#### [Stated exercise 1]
Render the dataset entries as a numbered list, one line per item, skipping blank lines and leaving out the pictures.

#### [Passage]
== == ==
I live at a kind of Venn-diagram-intersection of three or four south Co Dublin private girls' schools, so have ample opportunity to observe (this is not creepy, this is anthropological). And obviously, because I am now middle-aged (and a busybody), I cannot help comparing the girls and young women of now, with me and my pals back when we were that age - from 15 or so, up to about 18 or 19.
These days, the girls all look amazing. But they also look years older than they are, and - and this is the worst of it - identical.
It's not just a local, private-school thing. Anywhere I go, teenage girls are variations on the same theme. The clothes may be Penneys rather than Hollister, the tan may be high-street chainstore rather than branded, the eyebrows may be home-done rather than salon done, but the basic look is the same. They are working off the same blueprint. The result? I've never known a time of such uniformity. And never is it more apparent than during festival season.
Kate Moss did Glastonbury in tiny denim shorts and Hunter wellies well over a decade ago, and that is still the go-to look for at least 50pc of girls at festivals. Most of the other 50pc are doing the floaty summer-of-love dress with biker boots, a la boho-era Sienna Miller, with perhaps the odd nod to Alexa Chung (preppy) and Kylie Jenner (culturally inappropriate) here and there.
That sounds as if I'm sneering or criticising. I'm not. If anything, this is a lament for the alterno-culture of my own youth. Back then, we had to work hard to find anything - music, fashion, art, books - that wasn't mainstream, but it was entirely do-able. Instead of going to Topshop, you could trawl the fleamarkets and vintage shops, the Army & Navy stores, Salvation Army outlets. You could find indie record shops where the overly passionate owner would enthuse for as long as you let him (mostly, they were hims...) about a band or artist no one you knew had ever heard of. You could find graphic novels in second-hand bookshops that you'd never heard of but liked the look of. It was work, but it was possible. You could put together an entire look and approach all your own.
Now, it is increasingly difficult for teenagers to find anything that hasn't been co-opted, commodified, and sold back to them. They are, by dint of age and cerebral development, the absolute perfect marketing target.
Plenty of science shows that susceptibility to peer pressure in adolescence follows an inverted U-shaped curve - it increases during early adolescence, peaking around age 14, and declines thereafter.
The pressure is two-fold, both external and internal. As they hit 12/13, social groups begin to dominate over the home environment, the kids homogenise and hang together more, while at the same time, the urge to fit in grows stronger. Acceptance becomes more important. Adolescents want to conform and blend. They are highly conscious of standing out, and prefer to take colour from their surroundings. And, the science suggests, girls are more exposed than boys.
== == ==
Dataset entries

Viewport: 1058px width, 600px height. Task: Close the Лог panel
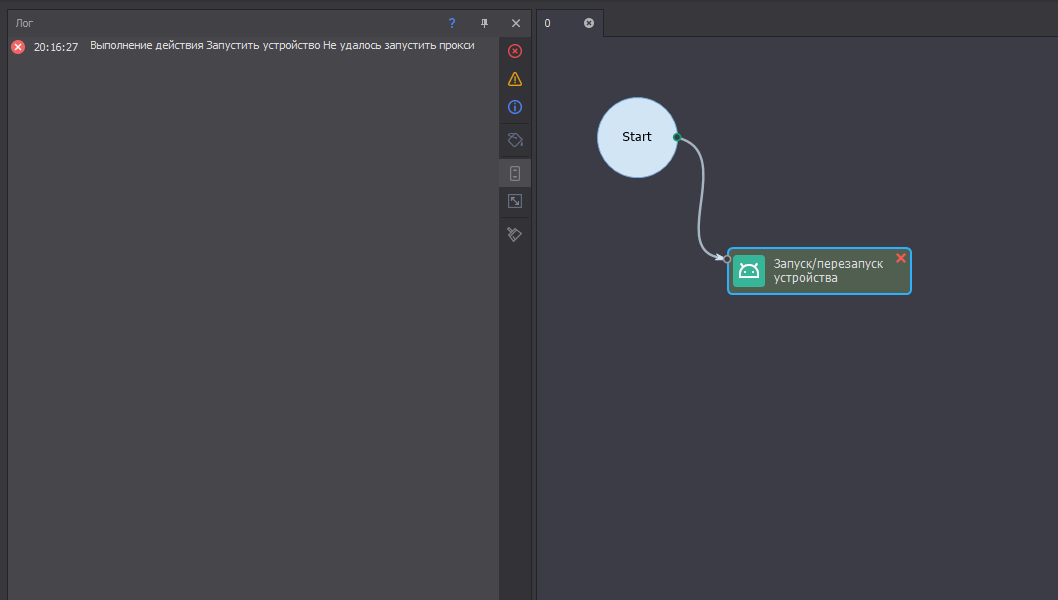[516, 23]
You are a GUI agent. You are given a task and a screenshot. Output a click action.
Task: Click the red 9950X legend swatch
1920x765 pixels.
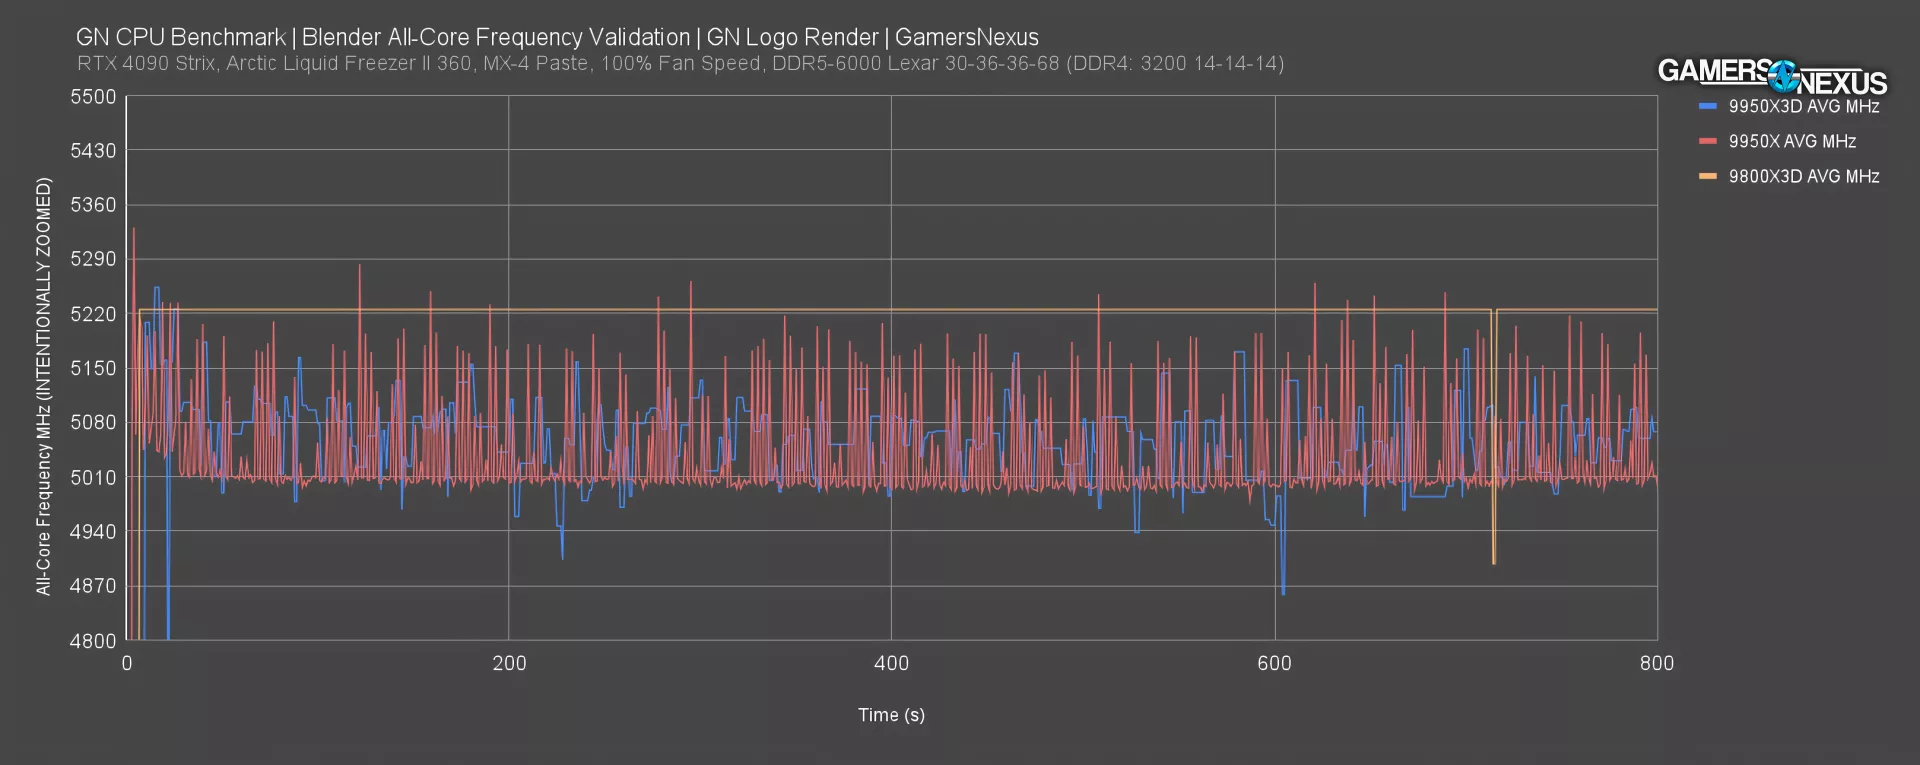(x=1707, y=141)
== == ==
#### [Stated exercise 2]
Write the next part of the piece on teenage girls' uniform style, picking up after its last sentence.

#### [Written reply 1]
1. Viewport: 1058px width, 600px height. Task: Close the Лог panel
2. [516, 23]
3. You are a GUI agent. You are given a task and a screenshot. Output a click action.
4. Task: Click the red 9950X legend swatch
5. 1920x765 pixels.
6. (x=1707, y=141)

#### [Written reply 2]
Frontiers in Psychology, the largest journal of its kind, publishing peer-reviewed research across the psychological sciences, recently published a study that suggests that, while peer pressure around conformity to gender roles intensifies during adolescence for both boys and girls, a variety of factors increase pressures on girls' behaviour in particular. Most notably, they found that "the leniency given to girls to be tomboys [is] replaced with stricter gender norms and a pressure to exhibit feminine behaviours and interests within a heterosexual dating environment." Being 'attractive' to boys is suddenly paramount. And, at that age, 'attractive' seems to come with a very narrow definition.
How easy it must have been for the big brands to monetise and commercialise this. Teenagers are sitting ducks, really, when you think about it: a pool of people who herd together for protection, acting out defined, gender-based roles. They are ripe and ready to be picked off as a collective, rather than a time-consuming one-by-one approach. Consumerism got lucky there. The teenagers have roped themselves together, just like they always did, so that now all the brands and multinationals need to do is fire the shots.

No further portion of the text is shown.